=== WHAT YOU NEED TO DO ===
Word for word, reproduce every line of the data.

[Recorded data]
----

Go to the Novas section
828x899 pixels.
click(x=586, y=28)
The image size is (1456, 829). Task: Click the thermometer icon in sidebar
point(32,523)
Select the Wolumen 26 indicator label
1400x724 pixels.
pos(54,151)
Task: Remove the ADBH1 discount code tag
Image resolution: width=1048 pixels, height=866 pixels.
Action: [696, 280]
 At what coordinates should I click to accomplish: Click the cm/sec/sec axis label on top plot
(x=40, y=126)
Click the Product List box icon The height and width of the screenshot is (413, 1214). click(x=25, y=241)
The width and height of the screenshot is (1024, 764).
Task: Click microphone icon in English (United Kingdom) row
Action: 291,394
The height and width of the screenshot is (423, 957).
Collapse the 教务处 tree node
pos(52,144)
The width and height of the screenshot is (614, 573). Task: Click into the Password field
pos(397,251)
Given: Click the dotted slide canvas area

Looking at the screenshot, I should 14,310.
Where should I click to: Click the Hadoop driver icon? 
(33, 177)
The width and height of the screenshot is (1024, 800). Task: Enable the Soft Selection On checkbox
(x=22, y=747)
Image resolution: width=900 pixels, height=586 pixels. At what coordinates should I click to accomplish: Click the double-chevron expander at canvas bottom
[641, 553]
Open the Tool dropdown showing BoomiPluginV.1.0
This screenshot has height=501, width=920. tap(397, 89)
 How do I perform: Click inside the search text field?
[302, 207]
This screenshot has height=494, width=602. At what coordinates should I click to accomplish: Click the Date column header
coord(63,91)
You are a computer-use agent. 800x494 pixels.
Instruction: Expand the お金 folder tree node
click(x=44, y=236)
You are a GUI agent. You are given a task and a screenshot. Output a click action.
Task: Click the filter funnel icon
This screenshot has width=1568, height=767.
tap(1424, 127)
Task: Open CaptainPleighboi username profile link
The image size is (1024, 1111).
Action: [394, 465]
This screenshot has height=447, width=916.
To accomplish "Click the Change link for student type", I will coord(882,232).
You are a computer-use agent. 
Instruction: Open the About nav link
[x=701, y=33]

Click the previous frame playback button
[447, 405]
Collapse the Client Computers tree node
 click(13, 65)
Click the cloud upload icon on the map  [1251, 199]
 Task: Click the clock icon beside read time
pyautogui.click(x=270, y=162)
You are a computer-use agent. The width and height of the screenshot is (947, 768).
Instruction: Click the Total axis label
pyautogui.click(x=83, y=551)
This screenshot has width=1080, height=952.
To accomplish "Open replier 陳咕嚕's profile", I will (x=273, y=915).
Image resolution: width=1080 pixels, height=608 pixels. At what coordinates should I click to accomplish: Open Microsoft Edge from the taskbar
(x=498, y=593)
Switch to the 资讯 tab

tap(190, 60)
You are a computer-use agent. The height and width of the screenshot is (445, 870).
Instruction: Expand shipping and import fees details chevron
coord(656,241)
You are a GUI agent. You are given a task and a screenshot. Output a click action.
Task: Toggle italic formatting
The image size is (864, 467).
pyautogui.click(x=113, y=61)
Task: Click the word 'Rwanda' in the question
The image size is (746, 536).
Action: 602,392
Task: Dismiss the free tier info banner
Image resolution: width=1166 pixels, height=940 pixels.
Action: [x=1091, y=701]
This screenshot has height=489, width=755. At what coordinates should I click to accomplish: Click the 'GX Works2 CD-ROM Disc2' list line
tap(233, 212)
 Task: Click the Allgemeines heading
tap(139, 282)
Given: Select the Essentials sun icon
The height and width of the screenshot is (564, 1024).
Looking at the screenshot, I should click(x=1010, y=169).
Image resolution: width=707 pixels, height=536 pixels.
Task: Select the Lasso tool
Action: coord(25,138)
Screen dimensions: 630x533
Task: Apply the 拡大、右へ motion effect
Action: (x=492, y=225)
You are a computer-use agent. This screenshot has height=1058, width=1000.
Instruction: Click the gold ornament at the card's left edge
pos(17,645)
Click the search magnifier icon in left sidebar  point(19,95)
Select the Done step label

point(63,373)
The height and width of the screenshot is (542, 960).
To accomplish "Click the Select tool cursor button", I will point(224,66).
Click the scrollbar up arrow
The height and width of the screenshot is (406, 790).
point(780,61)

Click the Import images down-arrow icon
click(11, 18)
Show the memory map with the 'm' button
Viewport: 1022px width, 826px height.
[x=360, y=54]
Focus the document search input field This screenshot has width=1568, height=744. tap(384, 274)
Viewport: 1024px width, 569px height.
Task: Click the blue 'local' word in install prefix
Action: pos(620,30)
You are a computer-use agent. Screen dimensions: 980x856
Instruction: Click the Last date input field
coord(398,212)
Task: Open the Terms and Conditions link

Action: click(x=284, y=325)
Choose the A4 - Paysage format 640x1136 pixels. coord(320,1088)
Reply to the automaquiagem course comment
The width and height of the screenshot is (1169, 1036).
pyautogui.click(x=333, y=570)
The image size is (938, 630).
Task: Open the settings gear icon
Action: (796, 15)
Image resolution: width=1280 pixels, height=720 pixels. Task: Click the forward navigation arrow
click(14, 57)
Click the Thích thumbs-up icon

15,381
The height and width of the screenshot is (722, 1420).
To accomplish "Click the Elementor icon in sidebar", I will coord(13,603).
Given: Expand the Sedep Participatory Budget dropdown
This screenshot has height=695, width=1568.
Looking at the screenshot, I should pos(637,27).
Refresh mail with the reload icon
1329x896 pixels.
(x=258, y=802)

----

=== WORKED SOLUTION ===
Go to the Novas section
828x899 pixels.
click(x=586, y=28)
The image size is (1456, 829). Task: Click the thermometer icon in sidebar
point(32,523)
Select the Wolumen 26 indicator label
1400x724 pixels.
pos(54,151)
Task: Remove the ADBH1 discount code tag
Image resolution: width=1048 pixels, height=866 pixels.
Action: [696, 280]
 At what coordinates should I click to accomplish: Click the cm/sec/sec axis label on top plot
(x=40, y=126)
Click the Product List box icon The height and width of the screenshot is (413, 1214). click(x=25, y=241)
The width and height of the screenshot is (1024, 764).
Task: Click microphone icon in English (United Kingdom) row
Action: 291,394
The height and width of the screenshot is (423, 957).
Collapse the 教务处 tree node
pos(52,144)
The width and height of the screenshot is (614, 573). Task: Click into the Password field
pos(397,251)
Given: Click the dotted slide canvas area

Looking at the screenshot, I should 14,310.
Where should I click to: Click the Hadoop driver icon? 
(33, 177)
The width and height of the screenshot is (1024, 800). Task: Enable the Soft Selection On checkbox
(x=22, y=747)
Image resolution: width=900 pixels, height=586 pixels. At what coordinates should I click to accomplish: Click the double-chevron expander at canvas bottom
[641, 553]
Open the Tool dropdown showing BoomiPluginV.1.0
This screenshot has height=501, width=920. tap(397, 89)
 How do I perform: Click inside the search text field?
[302, 207]
This screenshot has height=494, width=602. At what coordinates should I click to accomplish: Click the Date column header
coord(63,91)
You are a computer-use agent. 800x494 pixels.
Instruction: Expand the お金 folder tree node
click(x=44, y=236)
You are a GUI agent. You are given a task and a screenshot. Output a click action.
Task: Click the filter funnel icon
This screenshot has width=1568, height=767.
tap(1424, 127)
Task: Open CaptainPleighboi username profile link
The image size is (1024, 1111).
Action: [394, 465]
This screenshot has height=447, width=916.
To accomplish "Click the Change link for student type", I will coord(882,232).
You are a computer-use agent. 
Instruction: Open the About nav link
[x=701, y=33]

Click the previous frame playback button
[447, 405]
Collapse the Client Computers tree node
 click(13, 65)
Click the cloud upload icon on the map  [1251, 199]
 Task: Click the clock icon beside read time
pyautogui.click(x=270, y=162)
You are a computer-use agent. The width and height of the screenshot is (947, 768).
Instruction: Click the Total axis label
pyautogui.click(x=83, y=551)
This screenshot has width=1080, height=952.
To accomplish "Open replier 陳咕嚕's profile", I will (x=273, y=915).
Image resolution: width=1080 pixels, height=608 pixels. At what coordinates should I click to accomplish: Open Microsoft Edge from the taskbar
(x=498, y=593)
Switch to the 资讯 tab

tap(190, 60)
You are a computer-use agent. The height and width of the screenshot is (445, 870).
Instruction: Expand shipping and import fees details chevron
coord(656,241)
You are a GUI agent. You are given a task and a screenshot. Output a click action.
Task: Toggle italic formatting
The image size is (864, 467).
pyautogui.click(x=113, y=61)
Task: Click the word 'Rwanda' in the question
The image size is (746, 536).
Action: 602,392
Task: Dismiss the free tier info banner
Image resolution: width=1166 pixels, height=940 pixels.
Action: [x=1091, y=701]
This screenshot has height=489, width=755. At what coordinates should I click to accomplish: Click the 'GX Works2 CD-ROM Disc2' list line
tap(233, 212)
 Task: Click the Allgemeines heading
tap(139, 282)
Given: Select the Essentials sun icon
The height and width of the screenshot is (564, 1024).
Looking at the screenshot, I should click(x=1010, y=169).
Image resolution: width=707 pixels, height=536 pixels.
Task: Select the Lasso tool
Action: coord(25,138)
Screen dimensions: 630x533
Task: Apply the 拡大、右へ motion effect
Action: (x=492, y=225)
You are a computer-use agent. This screenshot has height=1058, width=1000.
Instruction: Click the gold ornament at the card's left edge
pos(17,645)
Click the search magnifier icon in left sidebar  point(19,95)
Select the Done step label

point(63,373)
The height and width of the screenshot is (542, 960).
To accomplish "Click the Select tool cursor button", I will point(224,66).
Click the scrollbar up arrow
The height and width of the screenshot is (406, 790).
point(780,61)

Click the Import images down-arrow icon
click(11, 18)
Show the memory map with the 'm' button
Viewport: 1022px width, 826px height.
[x=360, y=54]
Focus the document search input field This screenshot has width=1568, height=744. tap(384, 274)
Viewport: 1024px width, 569px height.
Task: Click the blue 'local' word in install prefix
Action: pos(620,30)
You are a computer-use agent. Screen dimensions: 980x856
Instruction: Click the Last date input field
coord(398,212)
Task: Open the Terms and Conditions link

Action: click(x=284, y=325)
Choose the A4 - Paysage format 640x1136 pixels. coord(320,1088)
Reply to the automaquiagem course comment
The width and height of the screenshot is (1169, 1036).
pyautogui.click(x=333, y=570)
The image size is (938, 630).
Task: Open the settings gear icon
Action: (796, 15)
Image resolution: width=1280 pixels, height=720 pixels. Task: Click the forward navigation arrow
click(14, 57)
Click the Thích thumbs-up icon

15,381
The height and width of the screenshot is (722, 1420).
To accomplish "Click the Elementor icon in sidebar", I will coord(13,603).
Given: Expand the Sedep Participatory Budget dropdown
This screenshot has height=695, width=1568.
Looking at the screenshot, I should pos(637,27).
Refresh mail with the reload icon
1329x896 pixels.
(x=258, y=802)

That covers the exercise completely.